[Records from a collection]

::::

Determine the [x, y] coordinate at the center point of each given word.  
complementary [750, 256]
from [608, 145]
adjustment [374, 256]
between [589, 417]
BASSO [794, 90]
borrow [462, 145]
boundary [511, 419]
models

::::

Give every line of the entries above as a JSON list of strings, one string per line, with blank lines left out.

ANSWER TO THE EXERCISE:
[
  "Determine the [x, y] coordinate at the center point of each given word.  ",
  "complementary [750, 256]",
  "from [608, 145]",
  "adjustment [374, 256]",
  "between [589, 417]",
  "BASSO [794, 90]",
  "borrow [462, 145]",
  "boundary [511, 419]",
  "models"
]